■ **What is being asked**
Can you turn the data into a Markdown table with the columns Row and Line, starting at the line that has "Viewport: 500px width, 303px" and stopping after the line that has "click(26, 5)"? Skip blank lines and leave the pictures out.

■ **Extracted data**
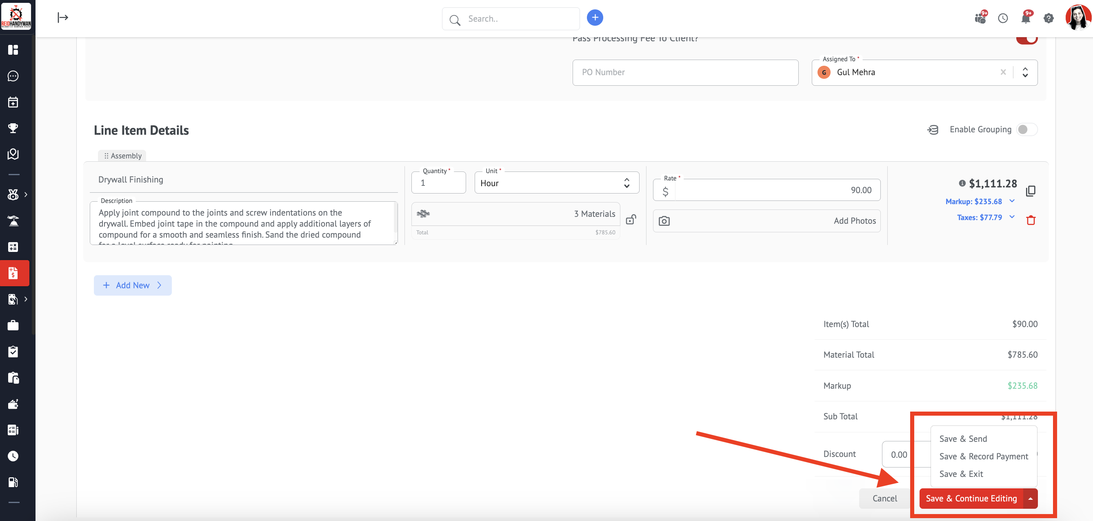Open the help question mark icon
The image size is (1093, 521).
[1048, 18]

==

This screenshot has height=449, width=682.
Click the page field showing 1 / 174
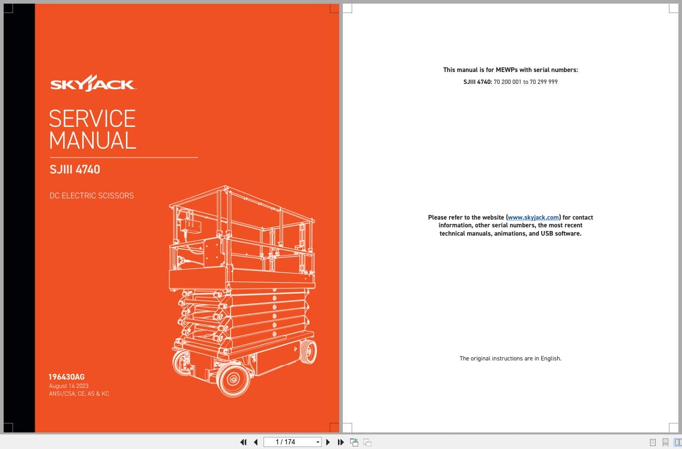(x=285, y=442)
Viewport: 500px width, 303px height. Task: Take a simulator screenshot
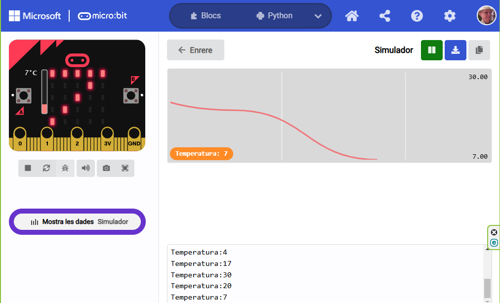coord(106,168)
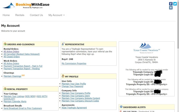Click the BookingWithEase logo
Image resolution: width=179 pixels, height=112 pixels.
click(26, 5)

■ **Reply**
| Row | Line |
|---|---|
| 1 | Viewport: 500px width, 303px height. Task: Take a simulator screenshot |
| 2 | coord(106,168) |
| 3 | Click the BookingWithEase logo |
| 4 | Image resolution: width=179 pixels, height=112 pixels. |
| 5 | click(26, 5) |